7. Be patient. Not just when it comes to waiting for Mr. Right, but also when you’ve actually met him. Even if he’s the sexiest guy in the world, don’t jump all over him until you’ve gotten a chance to know him. I don’t know a man alive that won’t jump at the chance for a casual roll in the hay, and if you jump his bones in the middle of your first date, chances are that that’s all you’ll be to him.

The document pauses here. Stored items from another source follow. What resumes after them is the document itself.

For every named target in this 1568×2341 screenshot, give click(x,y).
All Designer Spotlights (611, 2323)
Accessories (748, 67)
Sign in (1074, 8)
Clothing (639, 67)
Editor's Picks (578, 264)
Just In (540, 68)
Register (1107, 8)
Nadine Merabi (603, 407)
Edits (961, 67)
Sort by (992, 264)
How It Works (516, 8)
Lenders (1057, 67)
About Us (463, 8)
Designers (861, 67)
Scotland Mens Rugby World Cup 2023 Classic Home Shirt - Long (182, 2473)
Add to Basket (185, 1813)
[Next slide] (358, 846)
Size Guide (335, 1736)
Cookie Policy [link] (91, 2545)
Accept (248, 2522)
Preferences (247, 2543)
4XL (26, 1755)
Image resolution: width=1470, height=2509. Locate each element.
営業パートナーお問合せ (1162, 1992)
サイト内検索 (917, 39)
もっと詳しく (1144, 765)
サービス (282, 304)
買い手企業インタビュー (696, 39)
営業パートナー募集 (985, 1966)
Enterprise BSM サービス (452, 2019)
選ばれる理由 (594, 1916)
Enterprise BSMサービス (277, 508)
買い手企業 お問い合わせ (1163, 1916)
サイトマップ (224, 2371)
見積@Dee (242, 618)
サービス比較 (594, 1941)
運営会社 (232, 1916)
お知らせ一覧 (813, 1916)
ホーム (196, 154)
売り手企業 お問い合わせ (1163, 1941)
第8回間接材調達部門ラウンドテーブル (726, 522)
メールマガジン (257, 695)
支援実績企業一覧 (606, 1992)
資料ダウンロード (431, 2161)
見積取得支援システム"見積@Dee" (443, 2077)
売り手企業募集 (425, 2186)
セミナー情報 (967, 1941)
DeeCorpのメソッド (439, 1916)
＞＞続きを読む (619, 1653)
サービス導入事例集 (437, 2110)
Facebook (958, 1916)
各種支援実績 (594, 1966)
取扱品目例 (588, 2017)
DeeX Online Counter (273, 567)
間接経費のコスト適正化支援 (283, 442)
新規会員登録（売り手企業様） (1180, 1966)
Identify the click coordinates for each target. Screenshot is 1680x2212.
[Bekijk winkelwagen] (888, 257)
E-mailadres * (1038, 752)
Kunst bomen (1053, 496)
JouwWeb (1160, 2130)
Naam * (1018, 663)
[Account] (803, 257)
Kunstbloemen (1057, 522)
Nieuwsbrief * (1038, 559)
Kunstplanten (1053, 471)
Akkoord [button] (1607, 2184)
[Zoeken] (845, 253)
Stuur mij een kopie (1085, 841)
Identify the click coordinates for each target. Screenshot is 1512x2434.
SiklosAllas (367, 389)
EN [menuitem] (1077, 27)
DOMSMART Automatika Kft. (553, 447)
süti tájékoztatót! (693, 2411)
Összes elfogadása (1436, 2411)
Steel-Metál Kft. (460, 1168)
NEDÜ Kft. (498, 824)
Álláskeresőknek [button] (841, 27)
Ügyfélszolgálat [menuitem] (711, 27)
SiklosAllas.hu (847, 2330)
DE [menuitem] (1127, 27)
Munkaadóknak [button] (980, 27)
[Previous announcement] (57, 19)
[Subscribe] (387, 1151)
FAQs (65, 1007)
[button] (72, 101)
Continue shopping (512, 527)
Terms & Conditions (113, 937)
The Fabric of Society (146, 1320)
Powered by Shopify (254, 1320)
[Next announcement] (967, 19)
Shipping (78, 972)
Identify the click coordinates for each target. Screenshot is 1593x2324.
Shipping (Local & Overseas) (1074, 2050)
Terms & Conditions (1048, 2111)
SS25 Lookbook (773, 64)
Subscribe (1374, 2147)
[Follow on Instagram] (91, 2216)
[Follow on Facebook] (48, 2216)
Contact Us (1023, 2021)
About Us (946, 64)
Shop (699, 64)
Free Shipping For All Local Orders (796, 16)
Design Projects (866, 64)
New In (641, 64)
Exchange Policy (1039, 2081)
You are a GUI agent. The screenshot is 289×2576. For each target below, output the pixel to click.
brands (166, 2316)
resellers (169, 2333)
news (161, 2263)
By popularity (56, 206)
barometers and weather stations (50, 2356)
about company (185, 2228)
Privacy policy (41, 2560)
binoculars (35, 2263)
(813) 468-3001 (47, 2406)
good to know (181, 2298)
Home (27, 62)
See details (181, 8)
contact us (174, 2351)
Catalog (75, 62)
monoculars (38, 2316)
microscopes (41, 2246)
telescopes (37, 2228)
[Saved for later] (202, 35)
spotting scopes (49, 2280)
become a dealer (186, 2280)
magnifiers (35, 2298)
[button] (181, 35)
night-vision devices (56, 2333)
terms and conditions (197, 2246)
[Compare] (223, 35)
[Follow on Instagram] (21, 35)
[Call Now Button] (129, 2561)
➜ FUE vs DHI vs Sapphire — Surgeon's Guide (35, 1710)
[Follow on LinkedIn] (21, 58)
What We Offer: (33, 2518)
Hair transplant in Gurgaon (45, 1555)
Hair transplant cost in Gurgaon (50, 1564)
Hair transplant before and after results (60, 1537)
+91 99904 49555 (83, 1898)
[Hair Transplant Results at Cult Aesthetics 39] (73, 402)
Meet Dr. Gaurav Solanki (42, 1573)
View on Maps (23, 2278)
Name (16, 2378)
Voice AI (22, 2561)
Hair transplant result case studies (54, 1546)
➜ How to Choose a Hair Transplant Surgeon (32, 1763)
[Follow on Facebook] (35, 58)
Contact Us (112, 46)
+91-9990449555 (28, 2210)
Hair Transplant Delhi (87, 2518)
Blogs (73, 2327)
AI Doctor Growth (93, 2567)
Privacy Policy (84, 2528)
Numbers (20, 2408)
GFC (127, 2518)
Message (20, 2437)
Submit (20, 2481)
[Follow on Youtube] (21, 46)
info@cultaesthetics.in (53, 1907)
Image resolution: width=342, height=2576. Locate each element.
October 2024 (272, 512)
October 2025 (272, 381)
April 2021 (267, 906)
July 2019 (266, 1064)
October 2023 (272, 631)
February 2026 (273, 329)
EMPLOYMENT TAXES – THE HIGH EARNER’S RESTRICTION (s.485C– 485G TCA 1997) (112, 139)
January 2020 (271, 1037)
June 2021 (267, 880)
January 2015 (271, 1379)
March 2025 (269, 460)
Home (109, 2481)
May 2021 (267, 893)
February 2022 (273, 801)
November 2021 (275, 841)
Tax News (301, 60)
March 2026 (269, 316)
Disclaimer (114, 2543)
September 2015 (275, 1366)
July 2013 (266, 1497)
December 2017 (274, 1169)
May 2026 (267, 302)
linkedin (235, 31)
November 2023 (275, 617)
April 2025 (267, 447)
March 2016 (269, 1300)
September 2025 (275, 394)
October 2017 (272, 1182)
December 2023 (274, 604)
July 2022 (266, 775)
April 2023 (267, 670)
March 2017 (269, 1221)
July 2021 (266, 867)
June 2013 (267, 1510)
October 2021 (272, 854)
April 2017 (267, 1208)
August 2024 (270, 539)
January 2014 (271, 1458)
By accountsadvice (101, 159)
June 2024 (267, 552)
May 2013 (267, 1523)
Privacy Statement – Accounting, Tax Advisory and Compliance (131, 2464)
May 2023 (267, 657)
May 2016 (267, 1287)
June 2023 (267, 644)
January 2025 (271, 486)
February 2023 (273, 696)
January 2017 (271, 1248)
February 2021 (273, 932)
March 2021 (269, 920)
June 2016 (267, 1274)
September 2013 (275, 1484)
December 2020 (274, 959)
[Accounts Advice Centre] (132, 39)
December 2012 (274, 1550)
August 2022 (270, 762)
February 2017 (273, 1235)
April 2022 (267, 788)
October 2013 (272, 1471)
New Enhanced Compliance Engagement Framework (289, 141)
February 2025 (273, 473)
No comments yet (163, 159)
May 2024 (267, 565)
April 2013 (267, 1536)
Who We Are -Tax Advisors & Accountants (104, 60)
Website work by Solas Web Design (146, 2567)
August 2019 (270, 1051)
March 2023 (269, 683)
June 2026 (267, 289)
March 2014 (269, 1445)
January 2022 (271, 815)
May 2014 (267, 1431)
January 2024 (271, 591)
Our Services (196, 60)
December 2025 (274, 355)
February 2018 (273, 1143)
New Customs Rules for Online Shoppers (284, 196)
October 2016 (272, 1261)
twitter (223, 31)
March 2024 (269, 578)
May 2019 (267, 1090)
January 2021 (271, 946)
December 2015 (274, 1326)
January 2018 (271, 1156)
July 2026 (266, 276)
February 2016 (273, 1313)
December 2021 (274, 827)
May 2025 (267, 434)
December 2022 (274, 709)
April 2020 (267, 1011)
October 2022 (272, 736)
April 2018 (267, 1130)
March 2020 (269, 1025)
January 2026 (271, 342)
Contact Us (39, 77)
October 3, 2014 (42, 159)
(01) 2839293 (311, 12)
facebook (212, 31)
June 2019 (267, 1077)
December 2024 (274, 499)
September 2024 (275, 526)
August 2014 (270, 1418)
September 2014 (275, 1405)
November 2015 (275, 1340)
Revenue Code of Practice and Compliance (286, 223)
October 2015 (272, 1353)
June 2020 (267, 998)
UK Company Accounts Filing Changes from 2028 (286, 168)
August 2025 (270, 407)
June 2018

8. Be careful what you talk about. I’m not advocating hiding anything, but if you tell him on the first date that you want kids, there’s a chance he’s going to run, especially if you use the words soon or now. Sure, Mr. Right isn’t afraid of commitment, but every man is afraid of getting snared by someone he doesn’t know (who could turn out to be nuts) and if he isn’t, you might want to run in the other direction instead. Remember, you have the power to say NO when it comes to your uterus at every step of the way. When in doubt, use it.
9. Kill your illusions. If your idea of Mr. Right involves supermodel good looks, millions of dollars, mansions and yachts, you might want to rethink that. Just because he comes from money and has an Oxford education doesn’t mean he’s Mr. Right. The real Mr. Right comes from a working class family and has worked hard to elevate himself above that. He’s the kind of guy that mothers are proud of, that works in a job he loves instead of in a job that he hates, just because it pays good. Heck, he doesn’t even really have to be that. The best guy in the world can sometimes just be a guy who is kind, smart, loving and funny, a guy who’s great with kids while still being a man you have a real chemistry with. Think long and hard about what will really make you happiest, and go out there and find that in a man.